そして罰金が発生する理由は、「諸経費がかかるから」の一言で済ませようとしているのです。「わざわざ死亡保障の確保にも費用がかかる商品を選んだのは誰だ?」と思います。

「10年間で一括払いした保険料が107%に殖えるメリットを与えている」という反論も予想されますが、年平均利回りに換算すると、0.68%程度です。証券会社の運用部門の人に「10年で0.68%って、どう思いますか?」と尋ねたところ「低過ぎ。年俸制で勤務する場合はクビ」と言われた数字です。

死亡保険金を支払うための経費のほかに、銀行や保険会社が契約の初期段階で高い手数料を抜いてしまい、運用に回るお金が小さくなってしまうため、低レベルの成果にとどまっていると考えられます。

「一時払い終身保険」の売れ行きは順調だそうです。今回の例などに接すると、銀行や保険会社の取り分など「お客様の損に直結する部分」について、しかるべき説明がなされていないことが“勝因”に思えます。それは許されていいことなのでしょうか?

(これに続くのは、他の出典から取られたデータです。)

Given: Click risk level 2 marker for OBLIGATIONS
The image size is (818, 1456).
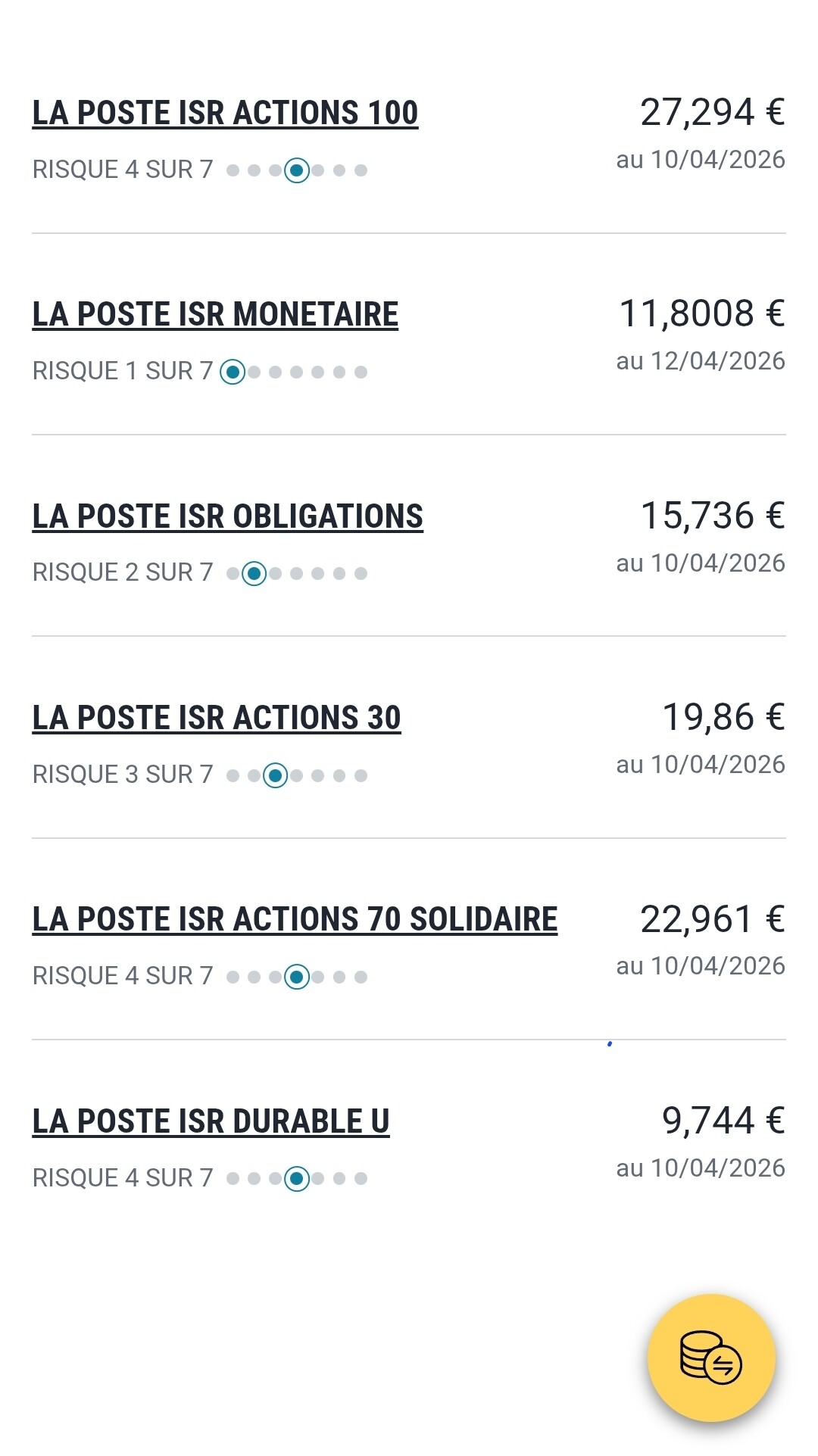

後田亨(うしろだ・とおる) 1959年生まれ。1995年に日本生命に転職。2005年より(株)メディカル保険サービス取締役。2007年に上梓した「生命保険の『罠』」(講談社+α新書)で保険のカラクリを告白、業界に波紋を広げる。以後、主に執筆・セミナー講師・個人向け有料相談を手掛ける。近著に『がん保険を疑え!』(ダイヤモンド社)。このほか「“おすすめ”生命保険には入るな!」(ダイヤモンド社)、「生命保険のウラ側」(朝日新書)。メディア掲載多数。